*TEXTE FOURNI:*
———

Décisions | Chambre pénale de recours
ACPR/370/2025 du 15.05.2025 sur ONMMP/1829/2025 ( MP ) , REJETE
république et | canton de Genève | |
POUVOIR JUDICIAIRE P/13762/2023 ACPR/370/2025 COUR DE JUSTICE Chambre pénale de recours Arrêt du jeudi 15 mai 2025 |
Entre
A______, représenté par Me B______, avocat,
recourant,
contre l'ordonnance de non-entrée de matière rendue le 10 avril 2025 par le Ministère public,
et
LE MINISTÈRE PUBLIC de la République et canton de Genève, route de Chancy 6B, 1213 Petit-Lancy, case postale 3565, 1211 Genève 3,
intimé.
EN FAIT :
A. Par acte déposé le 22 avril 2025, A______ recourt contre l'ordonnance du
10 avril 2025, notifiée le 15 suivant, par laquelle le Ministère public, après avoir décidé de ne pas entrer en matière sur les faits visés par la procédure, a refusé de lui allouer une indemnité au sens de l'art. 429 CPP (ch. 4 du dispositif).
Le recourant conclut, sous suite de frais et dépens, à l'annulation du ch. 4 du dispositif de ladite ordonnance et au renvoi du dossier au Ministère public pour qu'il statue sur son indemnité de procédure.
B. Les faits pertinents suivants ressortent du dossier :
a. Le 25 mai 2023, C______ a déposé plainte pénale pour diffamation à l’encontre de A______ et de D______.
En substance, il a expliqué que le 10 mai 2023, les précités avaient signé une lettre en ______ [dialecte] au nom du E______ CLUB, dans laquelle ils avaient affirmé, à tort, qu'il était responsable de la non-venue de l'ambassadeur du G______ à la "F______ Party". Cette accusation avait également été portée par les précités le ______ 2023 à la soirée du Ramadan. Cette publicité mensongère visait à abimer son image personnelle et commerciale, tout en cachant la réalité des faits en désignant un bouc-émissaire. Cette situation lui avait causé une perte significative de clientèle au sein de sa communauté, entraînant un important manque à gagner, et lui avait valu de nombreux reproches. En conséquence, il sollicitait la réparation de son préjudice ainsi que l’octroi de dommages et intérêts.
Il a produit, à l'appui de sa plainte, une copie de la lettre litigieuse, ainsi qu'une traduction libre de celle-ci effectuée par ses soins.
b. Par courrier de son conseil du 17 novembre 2023, A______ a rappelé la nécessité de la présence d'un interprète ______ lors de son audition à venir – dont il avait déjà personnellement fait la demande par courriel du 9 précédent.
c. Entendu par la police le 4 juin 2024, en présence de son conseil et d'un interprète ______, A______ a reconnu avoir rédigé et signé la lettre susmentionnée. Il niait toutefois les faits reprochés. Il avait demandé à C______, avec beaucoup de respect, s’il était à l’origine de la non-venue de l’ambassadeur à la soirée pour célébrer la F______, le ______ 2023. Le courrier litigieux avait été adressé à C______ personnellement. Il n’avait pas agi de manière publique ou sur les réseaux sociaux. Il contestait avoir publiquement affirmé, lors de la soirée du ______ 2023, que le plaignant était à l'origine de la non-venue de l'ambassadeur. Il s'était contenté de suggérer que quelqu'un avait probablement empêché sa venue, sans mentionner de nom ou accuser qui que ce soit.

———

*DONNÉES FOURNIES:*
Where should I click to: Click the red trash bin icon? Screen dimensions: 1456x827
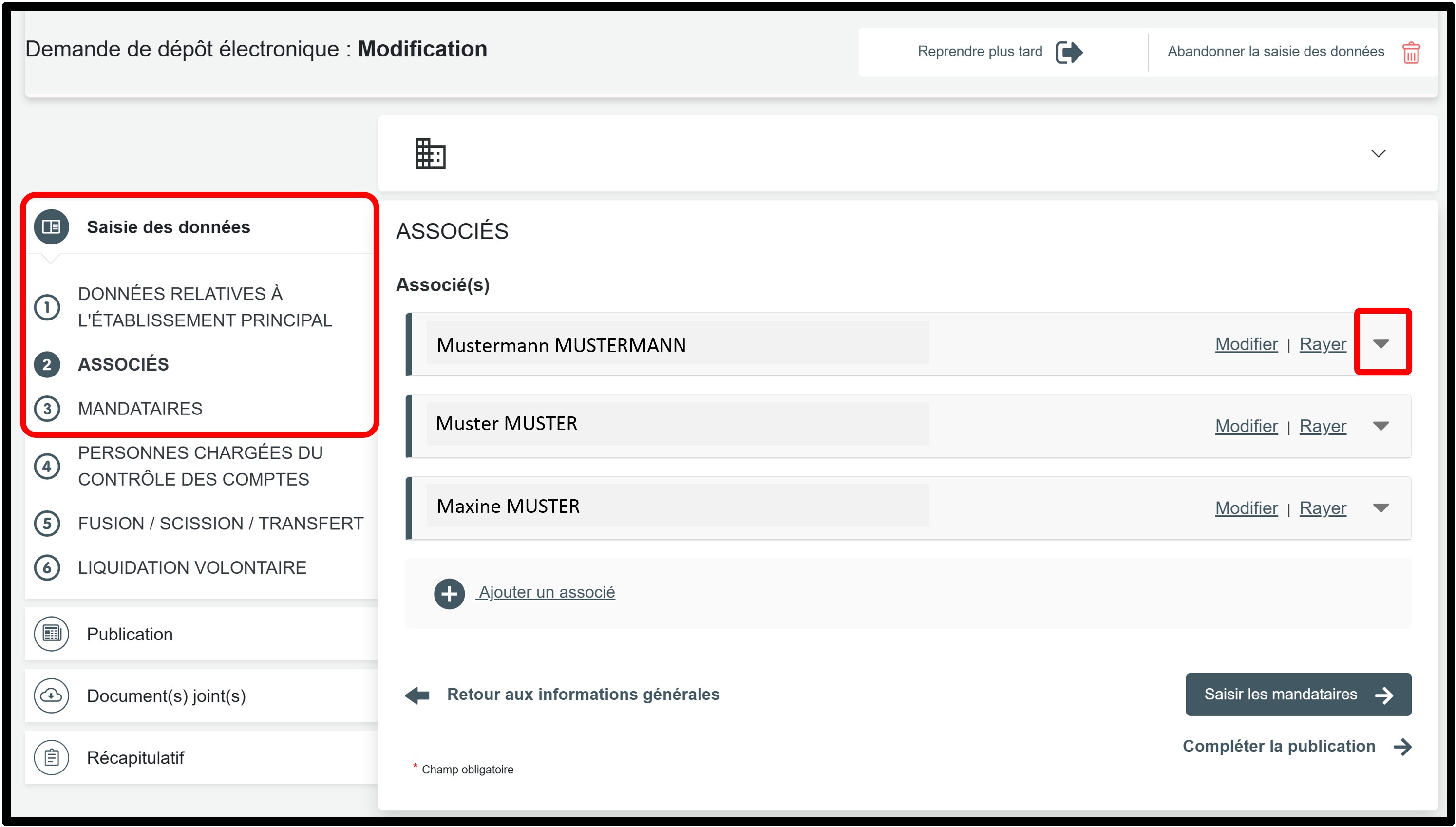tap(1411, 53)
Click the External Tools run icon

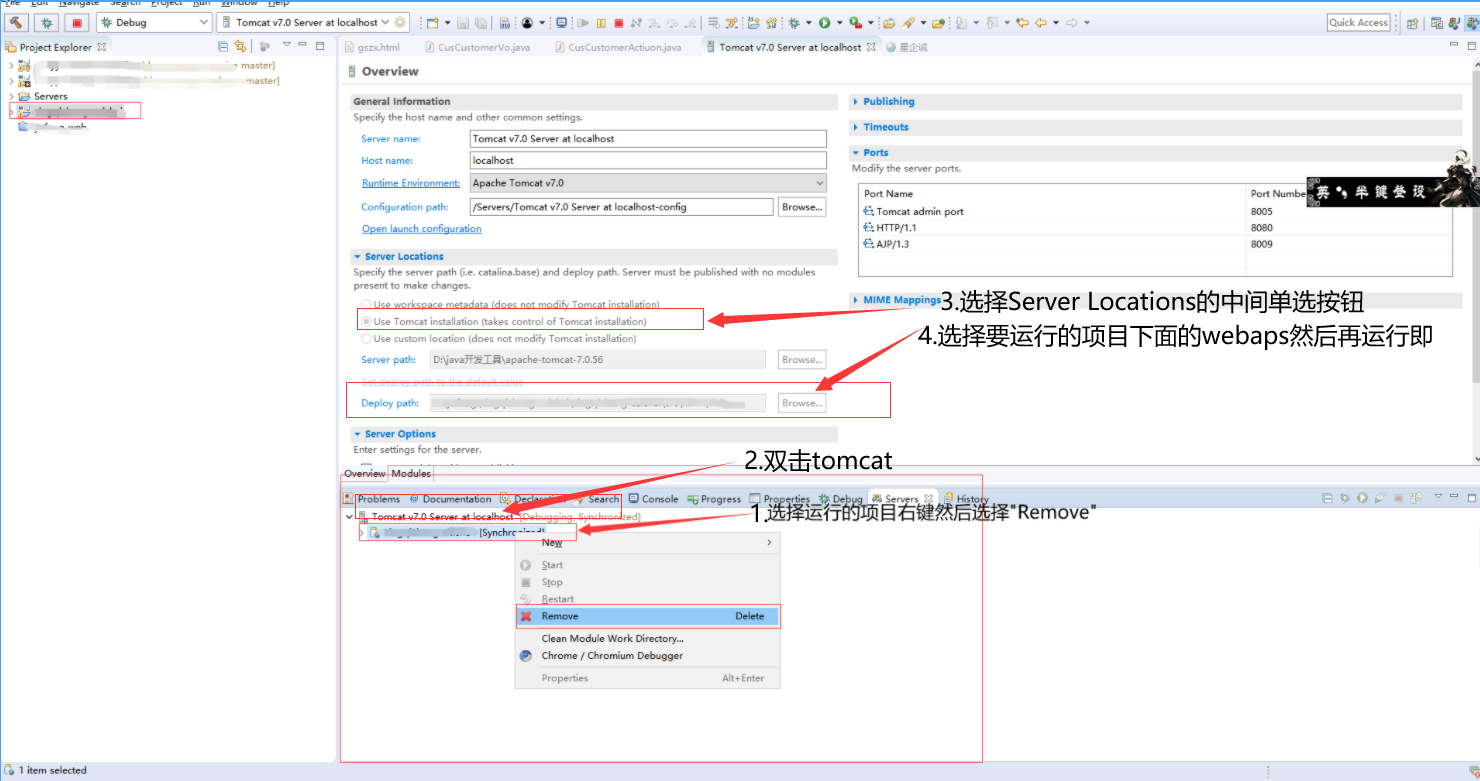click(x=855, y=22)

———

*TRAVAIL DEMANDÉ:*
**1)** Répondez à ces questions d'après l'arrêt :
(a) À quelle date C______ a-t-il déposé plainte pénale ?
(b) Quel jour A______ a-t-il été entendu par la police ?
(c) Par quel acte, et à quelle date, A______ a-t-il formé son recours ?
**2)** Recopiez mot pour mot le passage de l'arrêt situé entre « B. Les faits » et « et de D______. », ces deux extraits compris.
Les lignes forment un ensemble distinct de l'arrêt.

*CORRIGÉ:*
**1)**
(a) Le 25 mai 2023.
(b) Le 4 juin 2024.
(c) Par un acte déposé le 22 avril 2025.

**2)**
B. Les faits pertinents suivants ressortent du dossier :
a. Le 25 mai 2023, C______ a déposé plainte pénale pour diffamation à l’encontre de A______ et de D______.